**MATERIAL PROVIDED:**
++++

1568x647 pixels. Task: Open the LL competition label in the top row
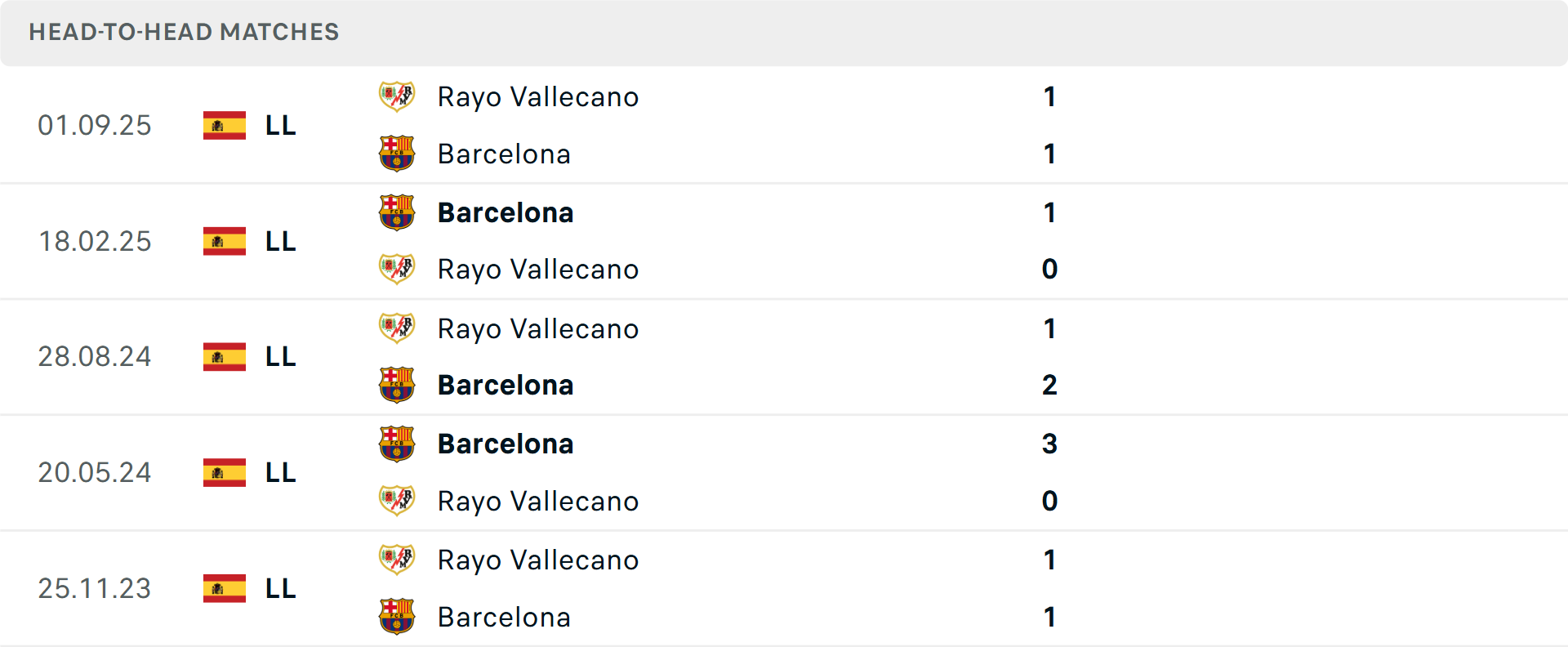[x=279, y=125]
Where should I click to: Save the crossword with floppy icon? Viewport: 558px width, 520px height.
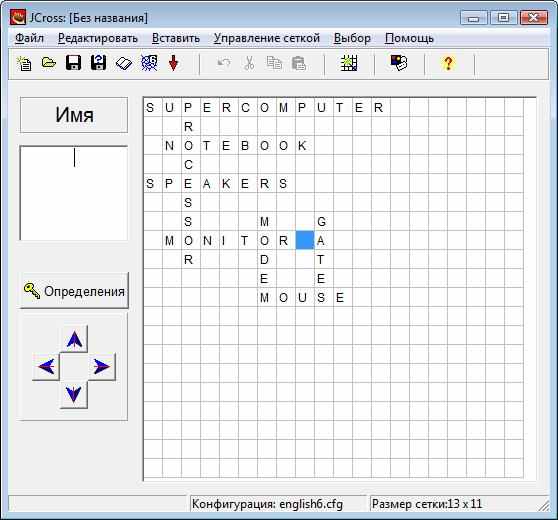click(x=73, y=63)
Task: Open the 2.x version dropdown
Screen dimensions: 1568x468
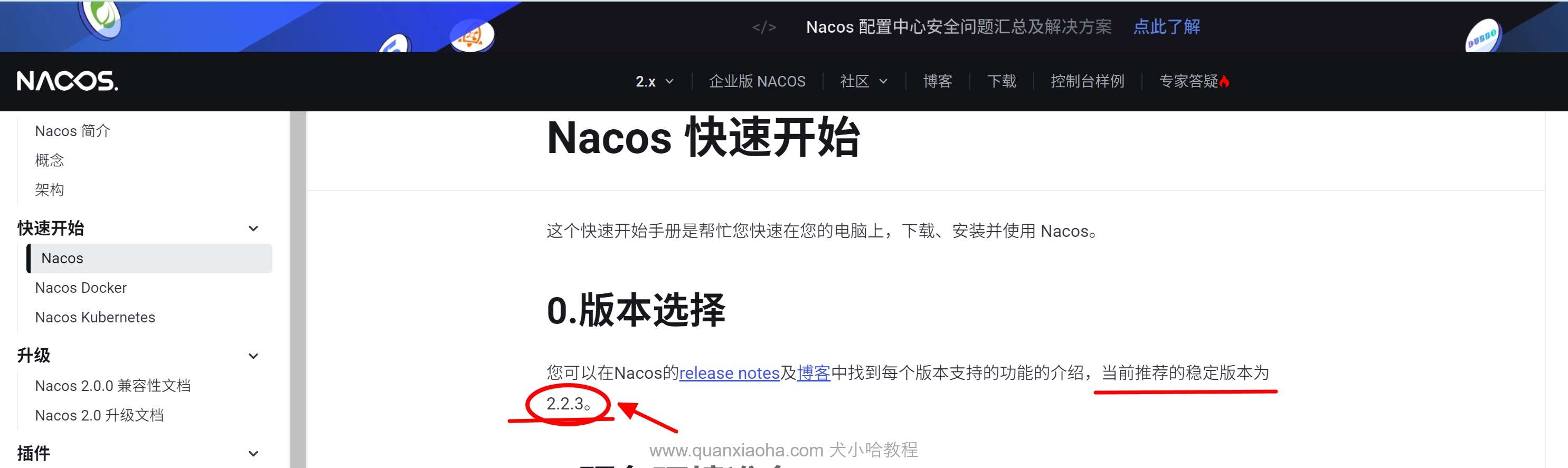Action: (654, 82)
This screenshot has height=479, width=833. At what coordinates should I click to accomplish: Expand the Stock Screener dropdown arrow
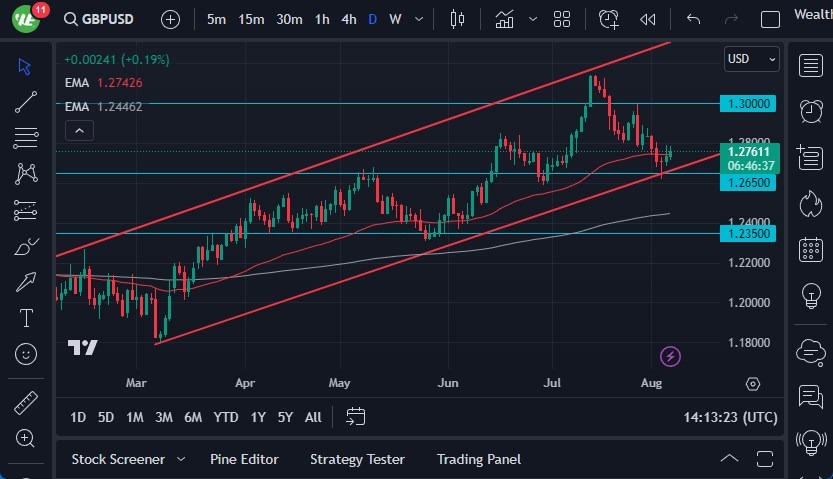181,459
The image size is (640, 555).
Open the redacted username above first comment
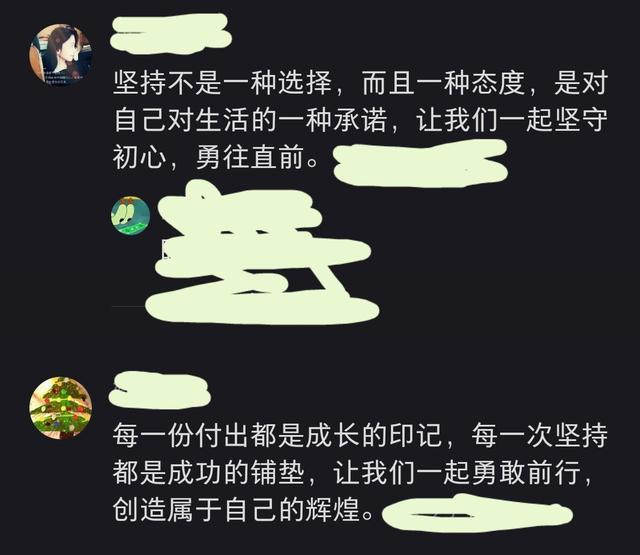click(170, 35)
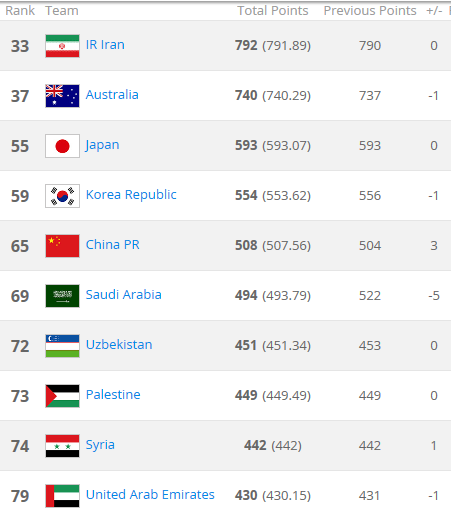Click the IR Iran flag icon
451x517 pixels.
[62, 46]
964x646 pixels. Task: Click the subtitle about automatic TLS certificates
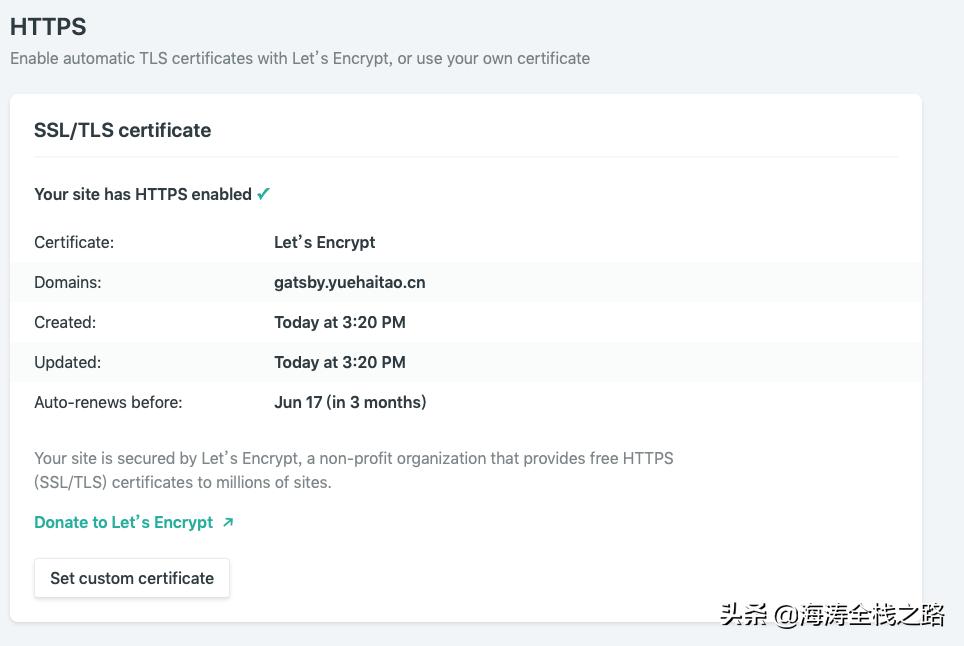coord(298,58)
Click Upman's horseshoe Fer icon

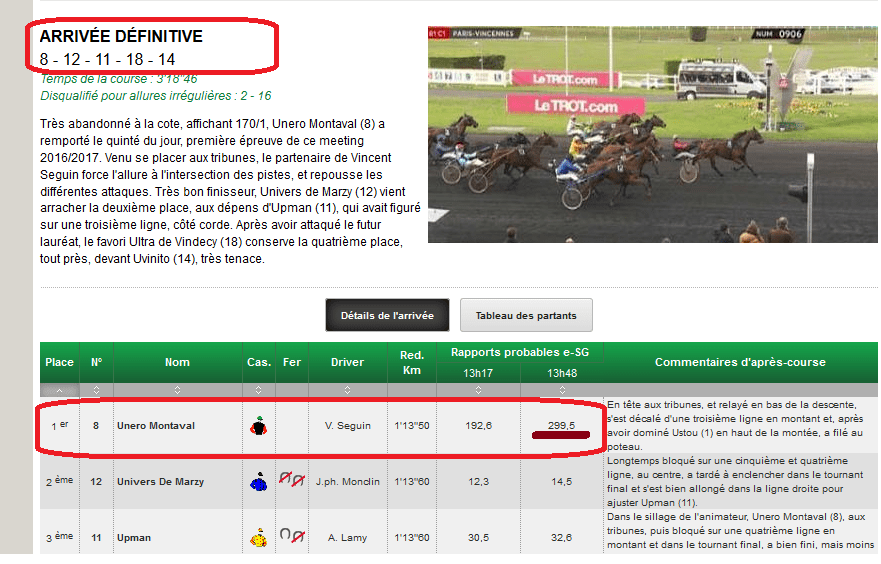pyautogui.click(x=292, y=537)
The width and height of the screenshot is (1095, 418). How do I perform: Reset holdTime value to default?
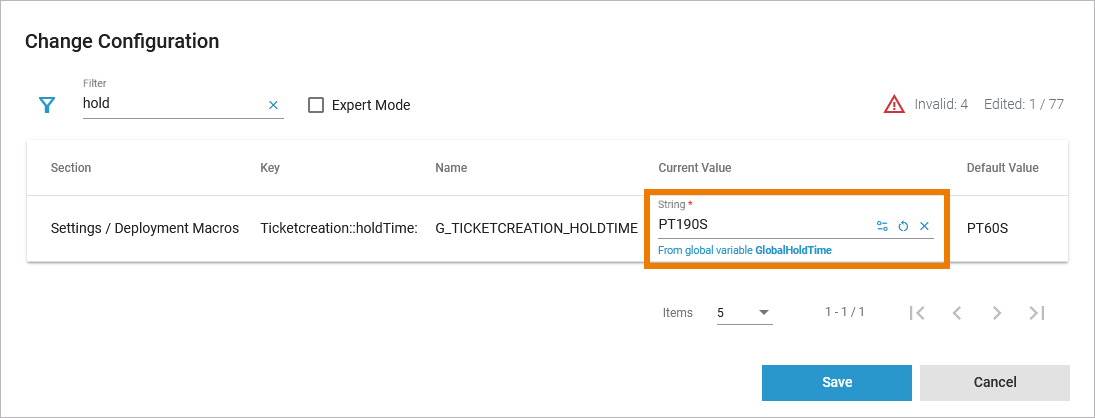point(903,226)
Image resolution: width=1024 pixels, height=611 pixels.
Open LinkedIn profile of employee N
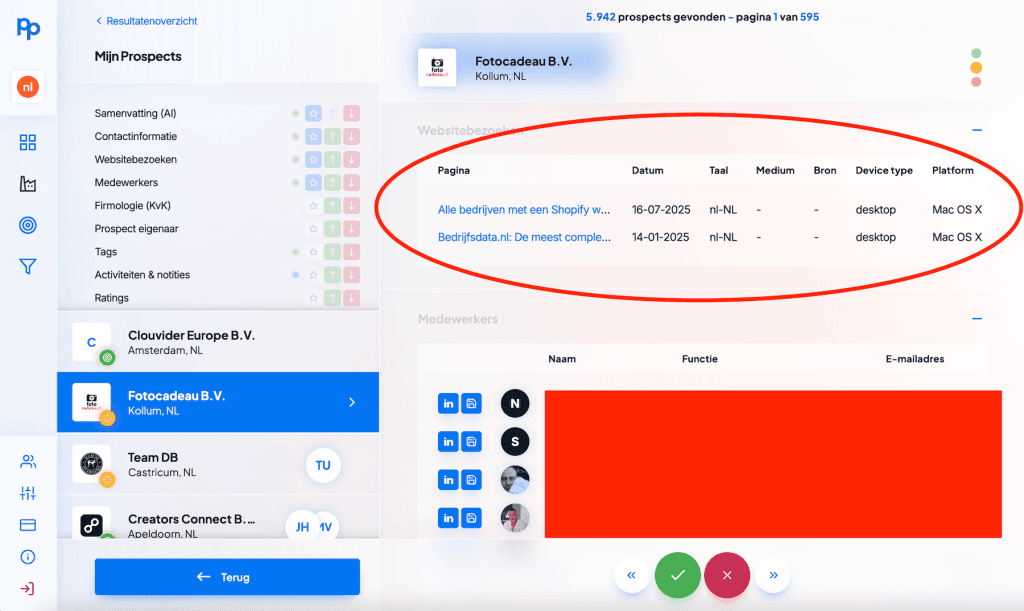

++++

**TRY IT:** Leaving out the pictures, return the records exactly as given.

**SOLUTION:**
1568x647 pixels. Task: Open the LL competition label in the top row
[x=279, y=125]
Where should I click to: Save the crossword with floppy icon? Viewport: 558px width, 520px height.
click(x=73, y=63)
Task: Open the 2.x version dropdown
Screen dimensions: 1568x468
Action: (654, 82)
This screenshot has height=479, width=833. At what coordinates should I click to accomplish: Expand the Stock Screener dropdown arrow
181,459
The image size is (640, 555).
Open the redacted username above first comment
click(170, 35)
Click the IR Iran flag icon
451x517 pixels.
[62, 46]
964x646 pixels. Task: Click the subtitle about automatic TLS certificates
coord(298,58)
Click Upman's horseshoe Fer icon

pyautogui.click(x=292, y=537)
The width and height of the screenshot is (1095, 418). How do I perform: Reset holdTime value to default?
point(903,226)
Image resolution: width=1024 pixels, height=611 pixels.
Open LinkedIn profile of employee N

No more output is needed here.